Exercise description | Please copy out every line in the records below that includes the word "computer".

━━ Extracted entries

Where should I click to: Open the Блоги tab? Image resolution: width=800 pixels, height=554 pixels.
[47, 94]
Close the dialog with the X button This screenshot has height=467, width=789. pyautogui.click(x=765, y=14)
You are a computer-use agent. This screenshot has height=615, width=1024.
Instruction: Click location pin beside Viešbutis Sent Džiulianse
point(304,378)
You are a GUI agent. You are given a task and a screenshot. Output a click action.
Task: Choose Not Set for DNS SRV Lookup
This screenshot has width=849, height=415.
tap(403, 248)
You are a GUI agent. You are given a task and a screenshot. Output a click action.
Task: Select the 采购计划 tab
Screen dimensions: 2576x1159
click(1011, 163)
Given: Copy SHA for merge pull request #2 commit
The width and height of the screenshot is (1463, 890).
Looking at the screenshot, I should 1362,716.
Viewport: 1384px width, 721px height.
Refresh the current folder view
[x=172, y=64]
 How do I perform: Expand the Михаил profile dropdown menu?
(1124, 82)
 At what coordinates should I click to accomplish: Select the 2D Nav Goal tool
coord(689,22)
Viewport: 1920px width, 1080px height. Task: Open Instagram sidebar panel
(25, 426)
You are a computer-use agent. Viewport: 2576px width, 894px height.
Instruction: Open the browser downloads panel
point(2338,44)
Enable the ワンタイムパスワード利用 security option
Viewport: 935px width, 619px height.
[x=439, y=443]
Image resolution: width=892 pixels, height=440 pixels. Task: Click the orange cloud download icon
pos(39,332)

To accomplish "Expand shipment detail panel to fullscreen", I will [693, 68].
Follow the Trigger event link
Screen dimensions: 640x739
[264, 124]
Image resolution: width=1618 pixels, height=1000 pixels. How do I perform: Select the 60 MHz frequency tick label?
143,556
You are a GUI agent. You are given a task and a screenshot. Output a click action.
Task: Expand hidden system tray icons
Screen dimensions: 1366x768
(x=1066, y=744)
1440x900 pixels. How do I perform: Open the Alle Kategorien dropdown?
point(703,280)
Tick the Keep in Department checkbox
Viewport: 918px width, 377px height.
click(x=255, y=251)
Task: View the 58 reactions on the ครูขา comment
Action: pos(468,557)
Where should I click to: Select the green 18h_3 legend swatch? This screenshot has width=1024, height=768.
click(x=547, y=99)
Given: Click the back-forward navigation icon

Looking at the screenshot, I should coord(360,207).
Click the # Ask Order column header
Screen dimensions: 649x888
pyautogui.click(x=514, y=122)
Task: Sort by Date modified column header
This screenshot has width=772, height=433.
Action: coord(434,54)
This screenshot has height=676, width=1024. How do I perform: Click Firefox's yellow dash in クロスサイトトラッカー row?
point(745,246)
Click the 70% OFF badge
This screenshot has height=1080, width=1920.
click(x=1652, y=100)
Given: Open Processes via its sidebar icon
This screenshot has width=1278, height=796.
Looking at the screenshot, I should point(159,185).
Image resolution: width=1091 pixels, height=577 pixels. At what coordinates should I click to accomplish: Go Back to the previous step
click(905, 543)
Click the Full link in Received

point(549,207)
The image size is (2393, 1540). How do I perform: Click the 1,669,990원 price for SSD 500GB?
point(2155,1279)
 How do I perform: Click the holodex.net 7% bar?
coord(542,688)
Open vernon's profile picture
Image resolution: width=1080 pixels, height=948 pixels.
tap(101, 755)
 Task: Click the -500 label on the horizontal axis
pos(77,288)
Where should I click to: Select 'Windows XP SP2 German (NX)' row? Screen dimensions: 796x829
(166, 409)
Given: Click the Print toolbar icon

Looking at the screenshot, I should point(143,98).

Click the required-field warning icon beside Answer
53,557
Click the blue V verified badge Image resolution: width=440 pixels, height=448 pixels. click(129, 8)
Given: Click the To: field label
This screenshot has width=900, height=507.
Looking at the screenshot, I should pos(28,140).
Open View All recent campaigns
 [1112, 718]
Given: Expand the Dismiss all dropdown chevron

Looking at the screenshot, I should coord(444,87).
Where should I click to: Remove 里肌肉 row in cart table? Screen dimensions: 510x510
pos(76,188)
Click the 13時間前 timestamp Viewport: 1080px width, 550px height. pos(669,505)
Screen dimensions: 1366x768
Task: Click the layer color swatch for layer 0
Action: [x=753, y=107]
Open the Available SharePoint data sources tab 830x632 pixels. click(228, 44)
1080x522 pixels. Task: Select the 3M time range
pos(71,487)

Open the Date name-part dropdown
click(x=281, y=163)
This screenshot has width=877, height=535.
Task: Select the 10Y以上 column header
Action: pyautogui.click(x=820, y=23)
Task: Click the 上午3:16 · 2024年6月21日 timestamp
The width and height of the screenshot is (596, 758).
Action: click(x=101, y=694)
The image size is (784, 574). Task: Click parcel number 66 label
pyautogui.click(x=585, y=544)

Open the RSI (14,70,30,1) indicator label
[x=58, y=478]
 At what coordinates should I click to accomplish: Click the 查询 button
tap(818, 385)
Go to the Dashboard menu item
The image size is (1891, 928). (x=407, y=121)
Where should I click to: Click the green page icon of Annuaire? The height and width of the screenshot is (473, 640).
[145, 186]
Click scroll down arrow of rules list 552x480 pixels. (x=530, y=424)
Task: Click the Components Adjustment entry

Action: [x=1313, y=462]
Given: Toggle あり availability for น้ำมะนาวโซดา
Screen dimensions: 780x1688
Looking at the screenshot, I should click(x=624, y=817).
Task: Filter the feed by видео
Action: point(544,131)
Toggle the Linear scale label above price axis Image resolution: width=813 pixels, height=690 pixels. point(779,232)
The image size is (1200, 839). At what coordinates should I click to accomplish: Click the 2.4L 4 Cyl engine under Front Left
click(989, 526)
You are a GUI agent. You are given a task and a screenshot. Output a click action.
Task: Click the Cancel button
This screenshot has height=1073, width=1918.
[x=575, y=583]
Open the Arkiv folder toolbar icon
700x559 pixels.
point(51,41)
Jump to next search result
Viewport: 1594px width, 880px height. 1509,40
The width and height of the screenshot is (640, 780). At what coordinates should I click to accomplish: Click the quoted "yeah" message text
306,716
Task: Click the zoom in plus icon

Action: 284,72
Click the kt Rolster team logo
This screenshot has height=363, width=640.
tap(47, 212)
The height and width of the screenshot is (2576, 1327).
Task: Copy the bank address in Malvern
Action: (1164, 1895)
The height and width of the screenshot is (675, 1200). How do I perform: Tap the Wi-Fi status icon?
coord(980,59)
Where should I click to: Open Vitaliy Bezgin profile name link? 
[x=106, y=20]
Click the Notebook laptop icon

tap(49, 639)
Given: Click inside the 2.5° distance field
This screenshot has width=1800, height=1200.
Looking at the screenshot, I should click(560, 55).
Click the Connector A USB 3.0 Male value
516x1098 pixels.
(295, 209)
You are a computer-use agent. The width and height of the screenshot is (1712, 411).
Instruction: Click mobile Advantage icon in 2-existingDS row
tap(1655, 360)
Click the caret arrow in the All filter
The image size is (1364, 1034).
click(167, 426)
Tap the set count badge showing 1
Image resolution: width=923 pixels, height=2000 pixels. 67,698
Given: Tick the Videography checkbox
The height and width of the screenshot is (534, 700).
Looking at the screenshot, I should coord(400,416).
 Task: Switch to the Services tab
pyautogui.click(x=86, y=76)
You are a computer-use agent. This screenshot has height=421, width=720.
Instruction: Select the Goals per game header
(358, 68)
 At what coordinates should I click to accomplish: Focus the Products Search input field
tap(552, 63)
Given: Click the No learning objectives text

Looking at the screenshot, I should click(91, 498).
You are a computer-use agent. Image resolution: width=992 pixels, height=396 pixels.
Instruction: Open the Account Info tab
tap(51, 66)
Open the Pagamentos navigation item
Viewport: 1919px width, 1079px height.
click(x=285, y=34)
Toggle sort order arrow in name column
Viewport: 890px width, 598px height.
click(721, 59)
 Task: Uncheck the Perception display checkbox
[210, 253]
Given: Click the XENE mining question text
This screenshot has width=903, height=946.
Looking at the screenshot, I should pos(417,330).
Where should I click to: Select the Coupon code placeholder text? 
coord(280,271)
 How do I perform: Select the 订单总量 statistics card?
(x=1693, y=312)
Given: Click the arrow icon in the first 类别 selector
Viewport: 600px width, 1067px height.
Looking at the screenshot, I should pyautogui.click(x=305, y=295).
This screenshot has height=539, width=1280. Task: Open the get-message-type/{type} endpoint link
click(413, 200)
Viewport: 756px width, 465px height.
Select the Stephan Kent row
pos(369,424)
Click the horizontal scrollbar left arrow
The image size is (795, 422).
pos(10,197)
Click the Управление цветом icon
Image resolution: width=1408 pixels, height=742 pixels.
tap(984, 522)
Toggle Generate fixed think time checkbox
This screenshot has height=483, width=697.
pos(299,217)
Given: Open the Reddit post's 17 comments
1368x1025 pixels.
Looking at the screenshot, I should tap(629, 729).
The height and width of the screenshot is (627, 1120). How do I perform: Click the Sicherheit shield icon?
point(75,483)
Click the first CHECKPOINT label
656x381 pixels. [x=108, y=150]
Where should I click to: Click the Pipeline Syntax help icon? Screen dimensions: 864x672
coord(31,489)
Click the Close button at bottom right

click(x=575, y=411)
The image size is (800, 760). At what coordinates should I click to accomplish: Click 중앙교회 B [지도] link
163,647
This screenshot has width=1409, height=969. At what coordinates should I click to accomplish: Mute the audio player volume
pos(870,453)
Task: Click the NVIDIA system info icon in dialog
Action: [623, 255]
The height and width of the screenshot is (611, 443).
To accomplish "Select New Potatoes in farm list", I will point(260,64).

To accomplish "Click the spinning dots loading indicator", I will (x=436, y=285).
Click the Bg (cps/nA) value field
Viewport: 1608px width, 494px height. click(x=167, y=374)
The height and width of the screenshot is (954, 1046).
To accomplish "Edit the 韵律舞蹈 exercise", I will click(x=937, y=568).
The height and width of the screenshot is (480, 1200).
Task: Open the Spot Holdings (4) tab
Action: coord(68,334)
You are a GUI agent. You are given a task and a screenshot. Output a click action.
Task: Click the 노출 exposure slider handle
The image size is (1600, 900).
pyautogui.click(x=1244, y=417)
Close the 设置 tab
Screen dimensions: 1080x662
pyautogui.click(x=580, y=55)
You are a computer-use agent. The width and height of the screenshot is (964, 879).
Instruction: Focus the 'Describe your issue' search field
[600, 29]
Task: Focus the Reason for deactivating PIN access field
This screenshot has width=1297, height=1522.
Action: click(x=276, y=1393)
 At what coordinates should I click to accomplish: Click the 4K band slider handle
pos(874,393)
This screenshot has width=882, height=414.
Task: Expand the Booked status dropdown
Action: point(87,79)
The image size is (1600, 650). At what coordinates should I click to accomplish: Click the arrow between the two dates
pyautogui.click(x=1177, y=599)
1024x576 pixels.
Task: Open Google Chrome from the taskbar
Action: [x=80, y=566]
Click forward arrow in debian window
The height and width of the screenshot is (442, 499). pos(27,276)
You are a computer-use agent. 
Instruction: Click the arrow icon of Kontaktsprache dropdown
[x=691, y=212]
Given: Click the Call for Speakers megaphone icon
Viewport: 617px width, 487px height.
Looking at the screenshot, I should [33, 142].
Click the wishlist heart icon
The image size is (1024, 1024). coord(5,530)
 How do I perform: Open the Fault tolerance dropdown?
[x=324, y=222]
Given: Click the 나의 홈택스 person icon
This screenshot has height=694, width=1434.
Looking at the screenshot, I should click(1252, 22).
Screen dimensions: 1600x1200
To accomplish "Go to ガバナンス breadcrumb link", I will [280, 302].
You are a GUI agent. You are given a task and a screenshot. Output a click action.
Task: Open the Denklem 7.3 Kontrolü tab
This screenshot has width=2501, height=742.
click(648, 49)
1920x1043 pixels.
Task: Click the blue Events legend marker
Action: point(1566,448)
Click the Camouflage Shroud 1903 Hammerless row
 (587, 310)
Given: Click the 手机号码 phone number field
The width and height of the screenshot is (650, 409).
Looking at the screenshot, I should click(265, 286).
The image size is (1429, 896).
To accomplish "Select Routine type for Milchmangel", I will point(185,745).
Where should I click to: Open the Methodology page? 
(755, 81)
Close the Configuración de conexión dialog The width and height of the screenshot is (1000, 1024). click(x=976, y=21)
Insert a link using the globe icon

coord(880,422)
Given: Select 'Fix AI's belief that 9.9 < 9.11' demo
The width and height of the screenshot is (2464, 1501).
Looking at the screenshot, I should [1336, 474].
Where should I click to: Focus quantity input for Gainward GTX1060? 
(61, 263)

━━━━

Solution to the problem |
You are a computer-use agent. This screenshot has height=615, width=1024.
You are a computer-use agent. Viewport: 2576px width, 894px height.
You are a computer-use agent. The width and height of the screenshot is (1712, 411).
You are a computer-use agent. This screenshot has height=421, width=720.
You are a computer-use agent. Image resolution: width=992 pixels, height=396 pixels.
You are a computer-use agent. The width and height of the screenshot is (964, 879).
You are a computer-use agent. 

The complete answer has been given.